Who's in It:
Eva Longoria Parker, Paul Rudd, Lake Bell, Jason Biggs
The Basics: When you die, you turn into a ghost. You also get a spray-on tan. You didn't know that the afterlife was one big tanning salon? Well, it is. Also, you are not punished for having been an uptight, micromanaging pain in the ass while you were on Earth. You get to keep on being one until you've finally learned your lesson. Here, the lesson is that you have to let go of the past, so you can move on into the future. Longoria Parker is the tan ghost who has to learn the lesson. Stoked now?

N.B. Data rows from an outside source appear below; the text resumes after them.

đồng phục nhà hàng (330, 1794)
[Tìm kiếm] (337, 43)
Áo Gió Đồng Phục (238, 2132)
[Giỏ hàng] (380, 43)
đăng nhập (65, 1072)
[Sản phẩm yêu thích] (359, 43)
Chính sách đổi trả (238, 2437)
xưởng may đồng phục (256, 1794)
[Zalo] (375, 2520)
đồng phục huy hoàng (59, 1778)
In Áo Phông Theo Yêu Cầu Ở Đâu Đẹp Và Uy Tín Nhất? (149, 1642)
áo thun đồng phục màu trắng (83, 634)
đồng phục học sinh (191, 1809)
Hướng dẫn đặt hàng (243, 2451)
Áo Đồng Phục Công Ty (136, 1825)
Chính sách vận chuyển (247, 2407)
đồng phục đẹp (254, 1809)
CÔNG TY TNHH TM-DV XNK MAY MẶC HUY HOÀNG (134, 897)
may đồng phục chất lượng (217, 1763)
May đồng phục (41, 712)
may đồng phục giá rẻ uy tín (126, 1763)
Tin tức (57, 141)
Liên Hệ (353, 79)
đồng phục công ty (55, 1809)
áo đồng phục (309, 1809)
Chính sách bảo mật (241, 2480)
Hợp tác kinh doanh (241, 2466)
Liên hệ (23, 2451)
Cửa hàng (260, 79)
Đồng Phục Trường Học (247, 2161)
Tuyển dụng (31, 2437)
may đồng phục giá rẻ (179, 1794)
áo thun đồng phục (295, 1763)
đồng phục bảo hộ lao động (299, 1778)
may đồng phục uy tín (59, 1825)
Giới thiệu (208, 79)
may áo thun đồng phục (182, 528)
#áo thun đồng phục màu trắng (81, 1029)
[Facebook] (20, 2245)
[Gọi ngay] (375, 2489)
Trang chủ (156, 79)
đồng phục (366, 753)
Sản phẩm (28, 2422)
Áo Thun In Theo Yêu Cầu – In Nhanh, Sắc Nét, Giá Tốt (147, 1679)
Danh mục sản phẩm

What's the Deal? It's kind of impossible to hate this dumb, barely funny movie. That's because when it does finally get around to making you laugh a couple of times, you tend to find forgiveness in your heart. Or maybe pity. It's kind of like when you see a three-legged kitten. You know it should be put down. But you can't bring yourself to be the one to do it.
The Funny Bits: The part where Rudd he's dead Eva's still-living fiancé who's moving on and dating Bell is trying to get it on with Bell, and Eva hovers horizontally over and heckles them. It's a weird, loud, three-way-ghost-sex sandwich. Then she sings "The Greatest Love of All."
Theological Implications: You will learn that (a) ghosts can resist exorcism by Catholic priests and play tricks on them, (b) ghosts are spirits yet also retain their physical bodies and obsess about their weight, and (c) the powers that be in the new, more tolerant afterlife take a decidedly laissez-faire approach to occult practices such as haunting.
No Spoilers Here, But
Biggs plays a man with a very big secret. And it's a situation that, I promise you, simply does not exist in real life. It's only tolerable here because this is already a film where sexy lady ghosts are zapping people, trying to make them behave. It ain't like it's a documentary.